Plusieurs fois son front avait rougi, son regard avait brillé, comme s’il eût été révolté de l’horrible résolution du braconnier.

Au bout de quelques moments, Martin dit à Claude, d’une voix affectueuse et triste :

— Claude, vous avez beaucoup souffert, et souffert depuis bien des années… Vos chagrins, encore aigris par la solitude et par la vie sauvage à laquelle vous vous êtes condamné depuis que…

— Assez… — s’écria le braconnier d’une voix sourde. — La plaie saigne toujours.

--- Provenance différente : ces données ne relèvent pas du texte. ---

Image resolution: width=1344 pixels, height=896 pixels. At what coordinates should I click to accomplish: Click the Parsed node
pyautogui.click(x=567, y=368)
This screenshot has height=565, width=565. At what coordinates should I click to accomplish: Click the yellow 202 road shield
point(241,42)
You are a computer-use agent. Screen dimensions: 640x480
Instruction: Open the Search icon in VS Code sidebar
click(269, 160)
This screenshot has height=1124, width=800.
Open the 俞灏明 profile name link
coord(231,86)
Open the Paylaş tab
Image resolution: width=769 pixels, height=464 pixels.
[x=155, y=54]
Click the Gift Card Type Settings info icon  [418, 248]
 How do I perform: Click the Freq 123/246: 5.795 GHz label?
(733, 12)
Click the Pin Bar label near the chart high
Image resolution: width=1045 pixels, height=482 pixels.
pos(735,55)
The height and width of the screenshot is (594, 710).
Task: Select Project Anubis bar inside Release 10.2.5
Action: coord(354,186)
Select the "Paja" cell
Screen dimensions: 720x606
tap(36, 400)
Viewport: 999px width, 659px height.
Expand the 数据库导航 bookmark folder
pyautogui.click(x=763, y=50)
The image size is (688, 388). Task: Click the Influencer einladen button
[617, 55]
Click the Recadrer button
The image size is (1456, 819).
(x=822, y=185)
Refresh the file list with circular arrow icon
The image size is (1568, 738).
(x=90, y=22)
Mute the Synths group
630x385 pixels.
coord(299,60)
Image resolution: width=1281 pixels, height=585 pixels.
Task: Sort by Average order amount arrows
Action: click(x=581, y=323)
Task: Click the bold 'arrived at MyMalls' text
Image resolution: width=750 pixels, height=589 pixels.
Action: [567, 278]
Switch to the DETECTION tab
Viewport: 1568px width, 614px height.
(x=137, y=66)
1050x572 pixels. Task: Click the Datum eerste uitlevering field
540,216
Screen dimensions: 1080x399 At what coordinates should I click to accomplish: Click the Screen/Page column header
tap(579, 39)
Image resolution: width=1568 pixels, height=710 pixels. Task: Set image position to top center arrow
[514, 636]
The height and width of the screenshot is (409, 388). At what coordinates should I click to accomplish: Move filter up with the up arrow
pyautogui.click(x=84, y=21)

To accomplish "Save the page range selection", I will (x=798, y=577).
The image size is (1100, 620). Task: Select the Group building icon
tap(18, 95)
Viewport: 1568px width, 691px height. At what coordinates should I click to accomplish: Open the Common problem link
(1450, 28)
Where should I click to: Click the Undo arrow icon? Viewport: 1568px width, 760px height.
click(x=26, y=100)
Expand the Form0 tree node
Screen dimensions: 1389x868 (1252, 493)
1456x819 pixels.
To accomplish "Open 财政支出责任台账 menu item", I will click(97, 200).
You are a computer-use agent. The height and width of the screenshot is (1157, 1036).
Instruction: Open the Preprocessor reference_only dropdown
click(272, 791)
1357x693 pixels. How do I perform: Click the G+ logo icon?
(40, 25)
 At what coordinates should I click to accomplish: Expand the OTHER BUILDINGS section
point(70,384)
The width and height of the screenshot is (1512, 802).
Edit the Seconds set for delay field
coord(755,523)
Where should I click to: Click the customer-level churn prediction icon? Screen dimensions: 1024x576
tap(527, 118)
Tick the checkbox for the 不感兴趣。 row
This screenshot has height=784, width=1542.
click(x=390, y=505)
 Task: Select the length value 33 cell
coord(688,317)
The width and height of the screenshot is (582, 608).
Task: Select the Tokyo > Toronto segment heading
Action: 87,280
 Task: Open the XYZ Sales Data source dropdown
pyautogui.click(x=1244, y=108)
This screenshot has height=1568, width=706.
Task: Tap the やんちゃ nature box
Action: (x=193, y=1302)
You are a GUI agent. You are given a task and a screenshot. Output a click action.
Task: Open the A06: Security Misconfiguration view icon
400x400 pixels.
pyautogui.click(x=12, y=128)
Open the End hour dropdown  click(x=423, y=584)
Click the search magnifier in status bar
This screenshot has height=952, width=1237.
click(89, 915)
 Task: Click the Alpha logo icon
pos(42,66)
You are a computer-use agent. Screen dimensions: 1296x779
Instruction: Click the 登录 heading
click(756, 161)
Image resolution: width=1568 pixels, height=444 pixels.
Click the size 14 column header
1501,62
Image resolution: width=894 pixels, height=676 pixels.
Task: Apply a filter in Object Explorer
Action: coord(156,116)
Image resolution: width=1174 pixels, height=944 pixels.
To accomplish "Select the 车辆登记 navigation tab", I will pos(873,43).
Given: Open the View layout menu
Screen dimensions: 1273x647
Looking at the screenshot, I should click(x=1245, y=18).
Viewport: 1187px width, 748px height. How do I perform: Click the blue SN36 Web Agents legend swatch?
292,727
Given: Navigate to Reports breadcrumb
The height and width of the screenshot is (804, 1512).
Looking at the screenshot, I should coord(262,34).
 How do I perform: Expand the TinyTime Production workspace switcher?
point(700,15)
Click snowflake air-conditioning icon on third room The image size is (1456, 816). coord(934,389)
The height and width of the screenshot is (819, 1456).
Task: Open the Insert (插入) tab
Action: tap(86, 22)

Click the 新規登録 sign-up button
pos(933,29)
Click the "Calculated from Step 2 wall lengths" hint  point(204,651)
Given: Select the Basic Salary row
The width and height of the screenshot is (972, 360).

— Oui… elle saigne, et, je le vois, elle s’est cruellement envenimée ; je me tairai donc, Claude, je ne vous rappellerai pas les plus atroces douleurs qu’il ait été donné à un homme d’endurer, surtout lorsque cet homme a votre cœur… Claude ;… mais la souffrance la plus aiguë… mais les ressentiments les plus légitimes… ne feront jamais d’un homme comme vous… un homme de violence et de meurtre.

Le braconnier regarda Martin avec étonnement.

— Non, si impitoyable que soit le comte, si dédaigneux qu’il soit de la foi jurée, si admirablement généreux que vous ayez été envers lui, si légitimes que soient vos ressentiments, non, Claude, vous n’avez pas le droit de disposer de cette vie que vous lui avez laissée. Ce droit appartient à Dieu…

— Je serai l’instrument de Dieu ! — dit le braconnier d’un ton farouche.